Figure 6-2 Band keratopathy A. A thin layer of calcium deposition can be seen adjacent to the limbus nasally and temporally. Note the thin line of clear cornea between the band keratopathy and the limbus. B. This eye had central calcium deposition obscuring the view of the iris and pupil. C. This eye with chronic corneal edema has a dense central plaque of calcium deposition. Some of the plaque spontaneously flaked off centrally.
Treatment
• Mild cases may be observed or treated with lubricants (e.g., artificial tear drops or ointments).
• Severe cases (with visual, painful, or cosmetic indications) can be treated with chelation using disodium ethylenediamine tetraacetic acid 3% or superficial keratectomy.
Prognosis
Excellent for the ocular calcium deposits. The band keratopathy can recur, especially if the underlying condition persists. Calcium chelation can be repeated if necessary. Epithelial healing problems may occur. Vision is often limited from other ocular pathology.

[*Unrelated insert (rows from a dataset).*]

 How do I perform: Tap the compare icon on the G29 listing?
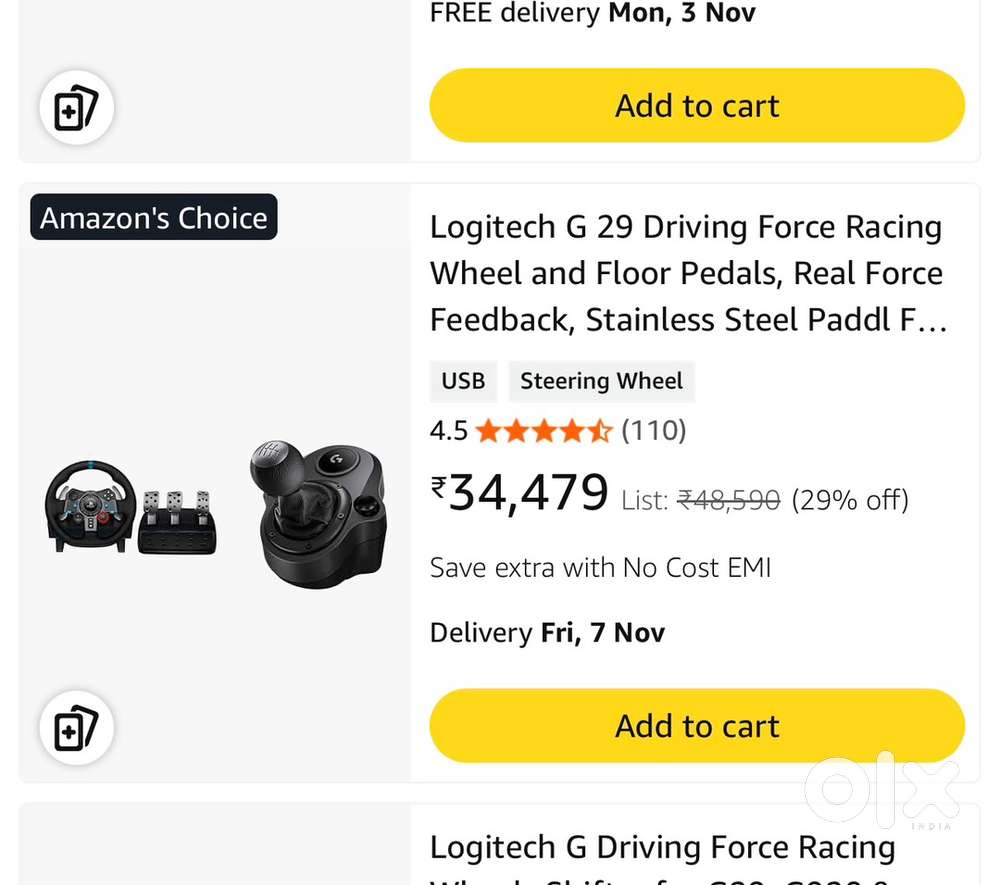click(x=77, y=728)
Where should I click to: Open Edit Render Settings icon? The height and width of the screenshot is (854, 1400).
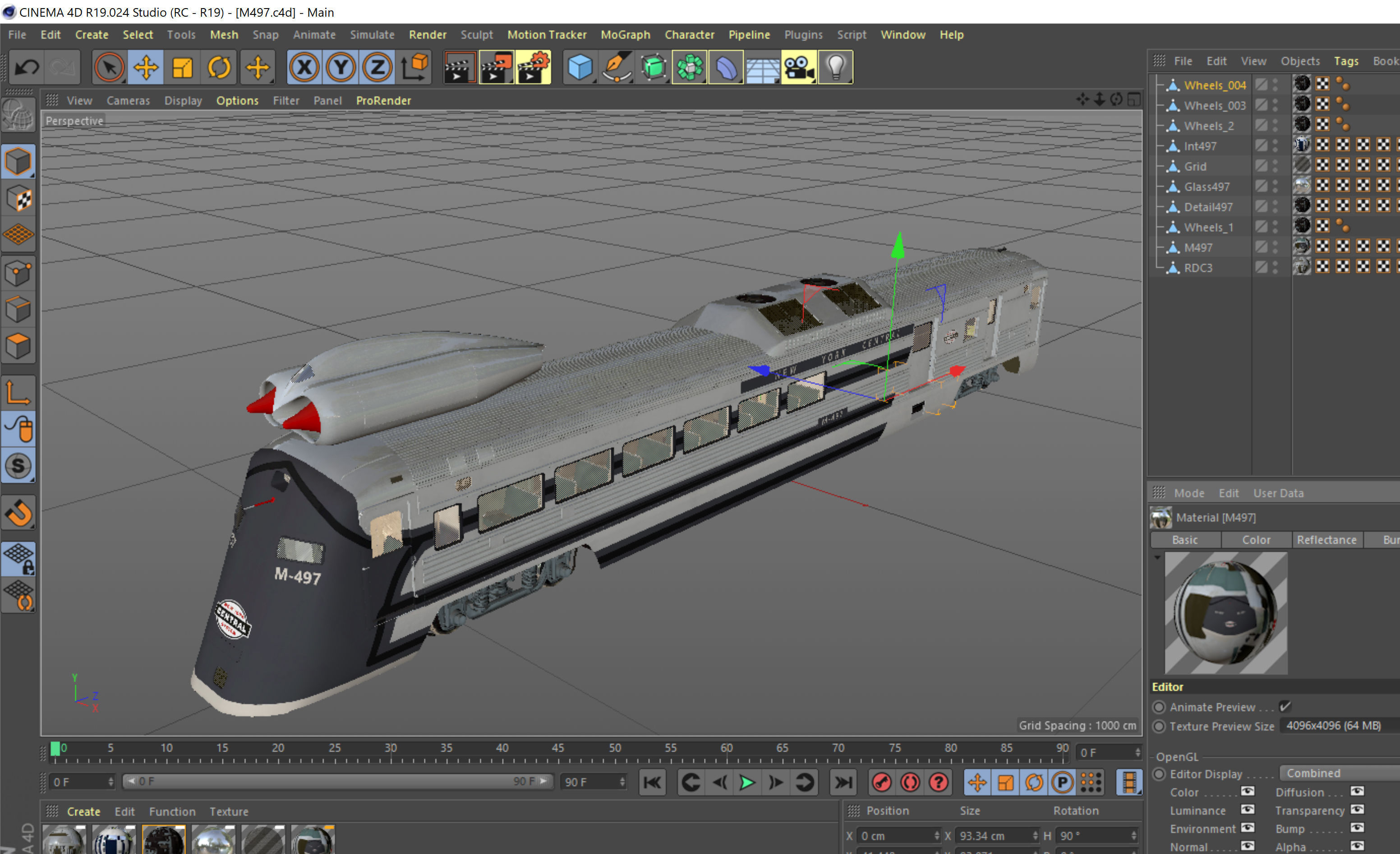(533, 68)
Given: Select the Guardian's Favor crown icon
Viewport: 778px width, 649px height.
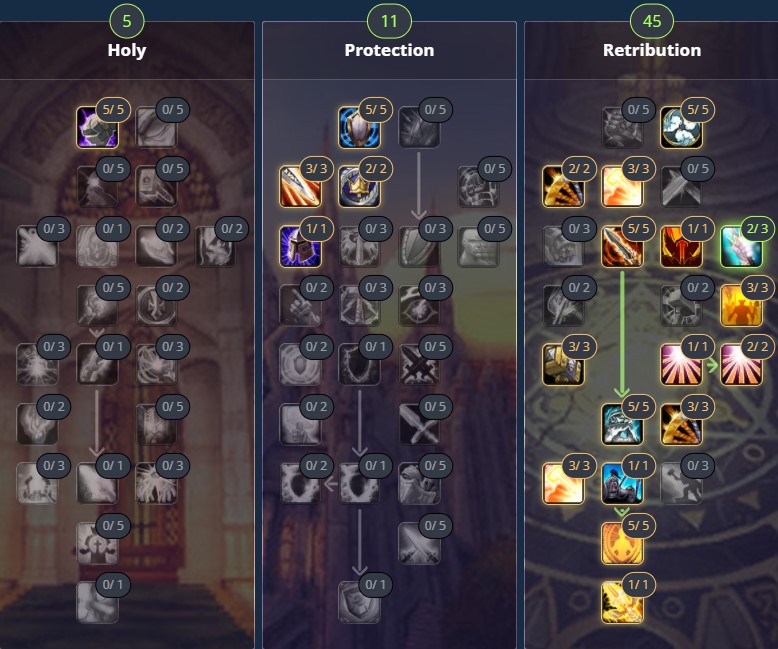Looking at the screenshot, I should (x=359, y=187).
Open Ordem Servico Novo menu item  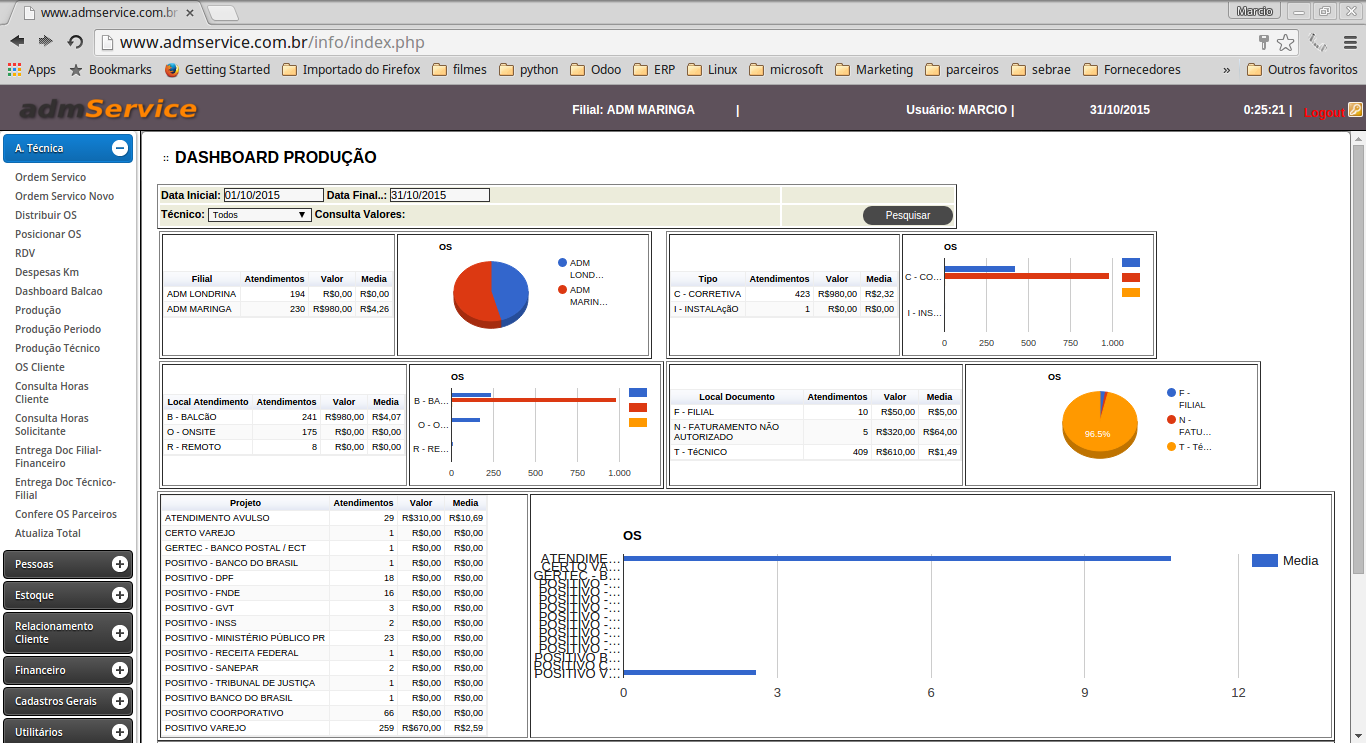point(64,196)
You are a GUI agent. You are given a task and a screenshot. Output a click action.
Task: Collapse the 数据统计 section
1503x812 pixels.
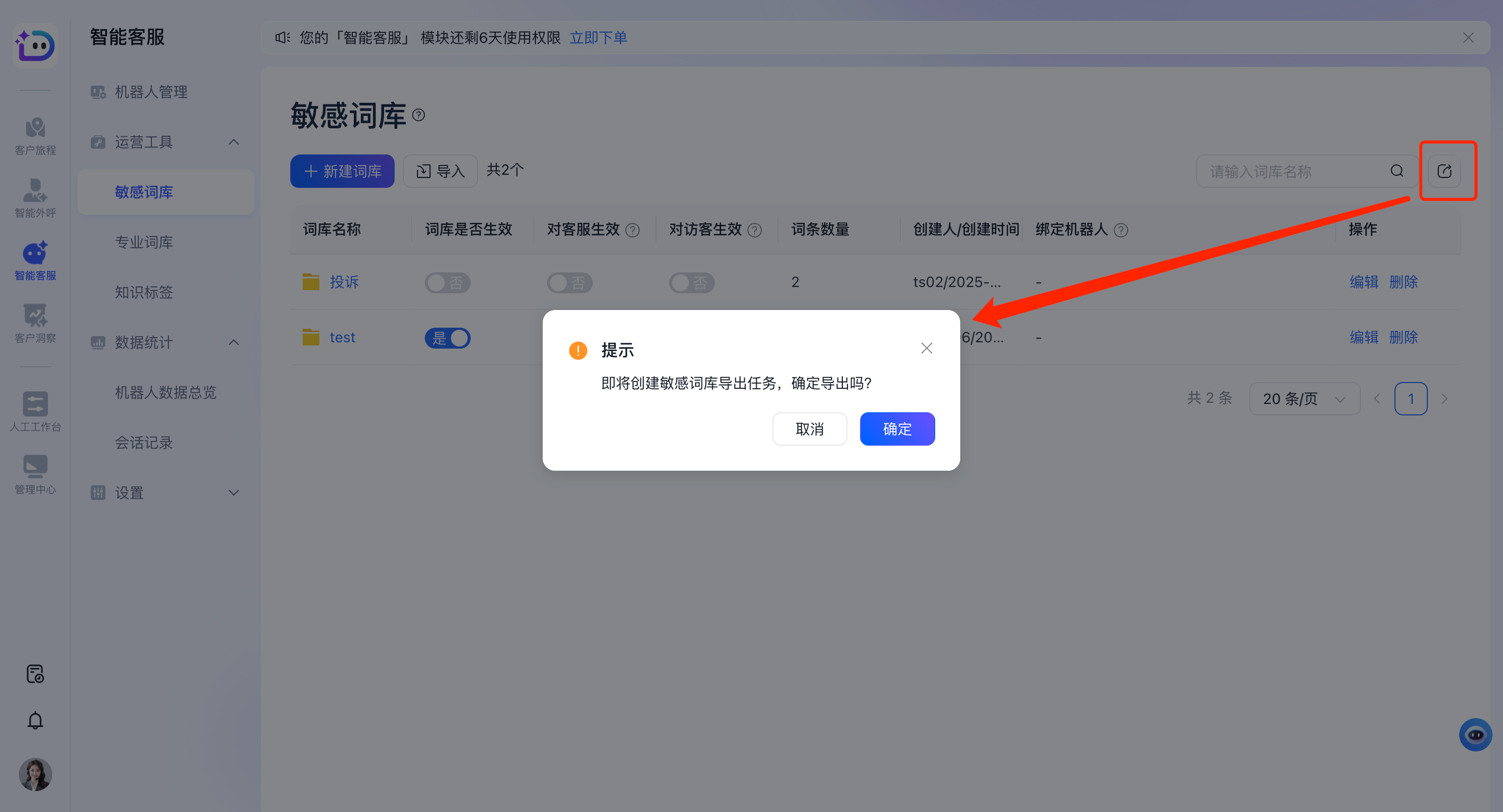(x=233, y=342)
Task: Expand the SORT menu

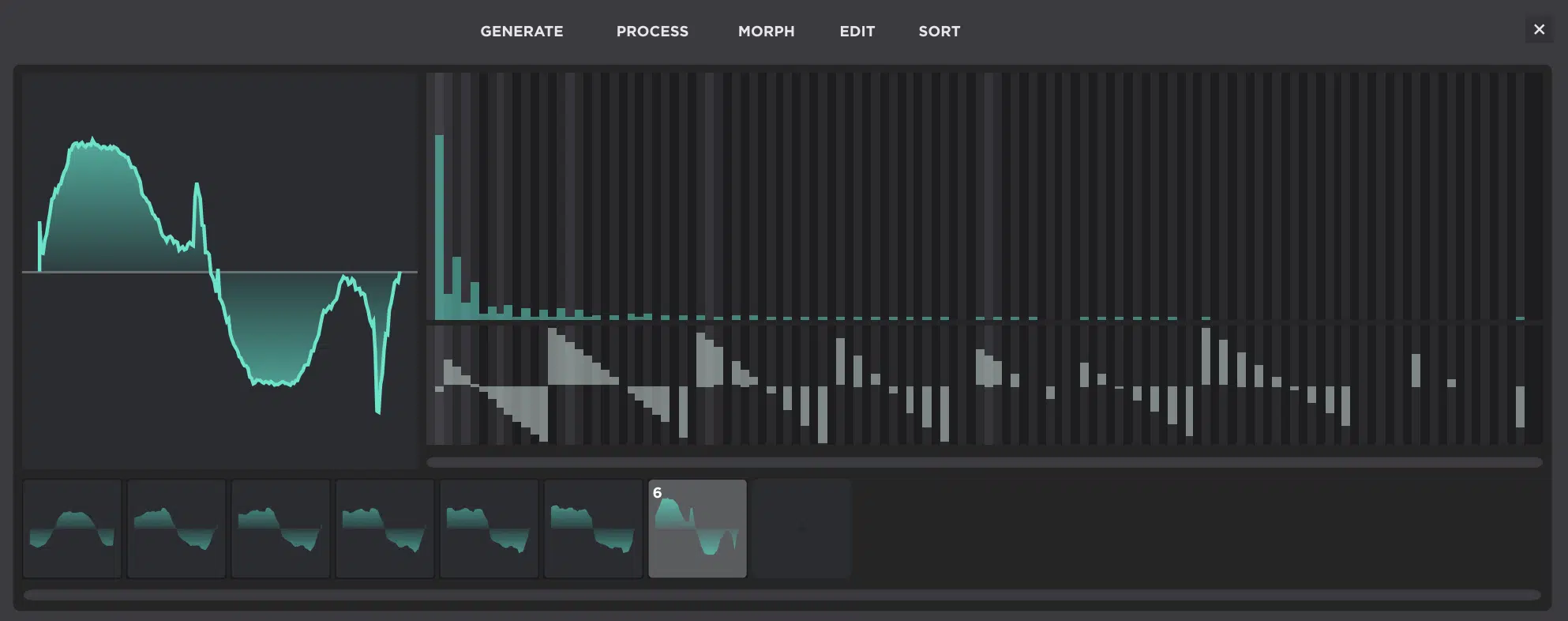Action: 939,32
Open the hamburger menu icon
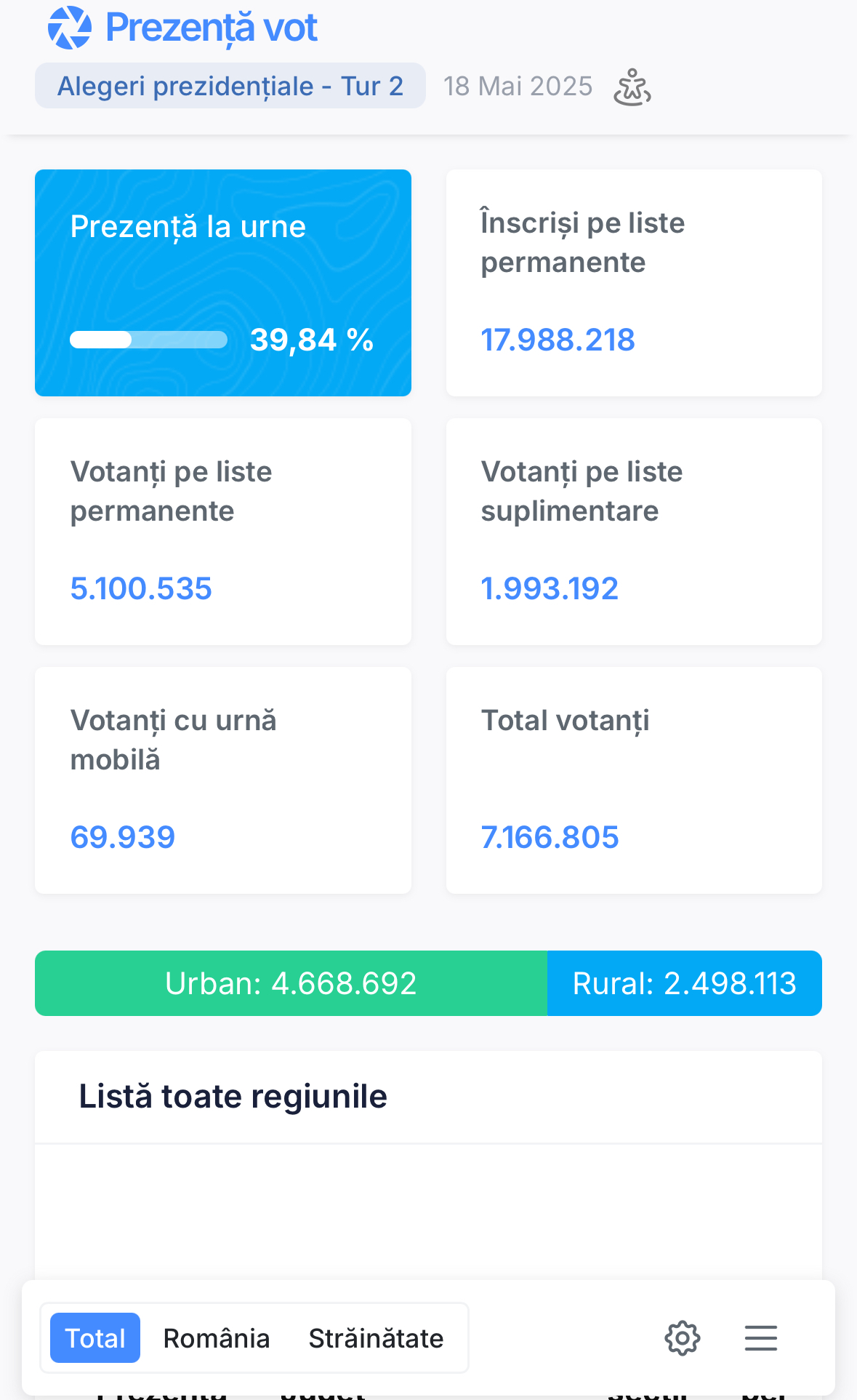The image size is (857, 1400). click(760, 1337)
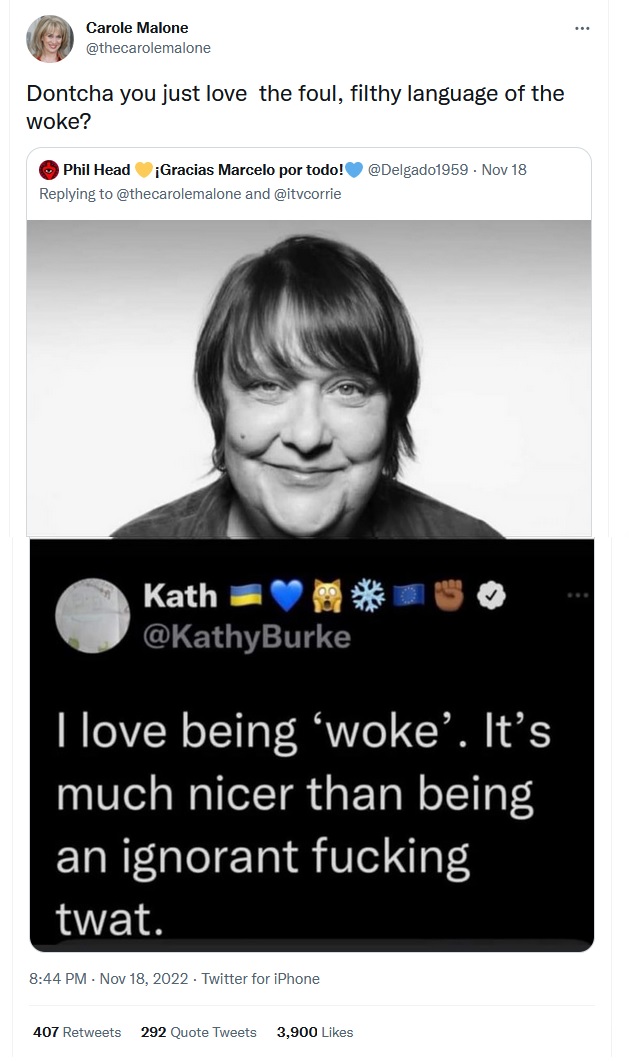See who gave the 3,900 Likes

314,1032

SALZMANN’S NODULAR DEGENERATION
Salzmann’s nodular degeneration is an uncommon, usually unilateral condition characterized by smooth gray-white elevated lesions of the cornea.
Etiology
• It is typically found in eyes with a history of chronic keratopathy, such as interstitial keratitis, vernal keratoconjunctivitis, keratoconjunctivitis sicca, phlyctenulosis, and trachoma, but may appear in otherwise normal eyes.
Symptoms
• Often asymptomatic. May affect vision if it becomes central; rarely causes a foreign body sensation if it becomes very elevated.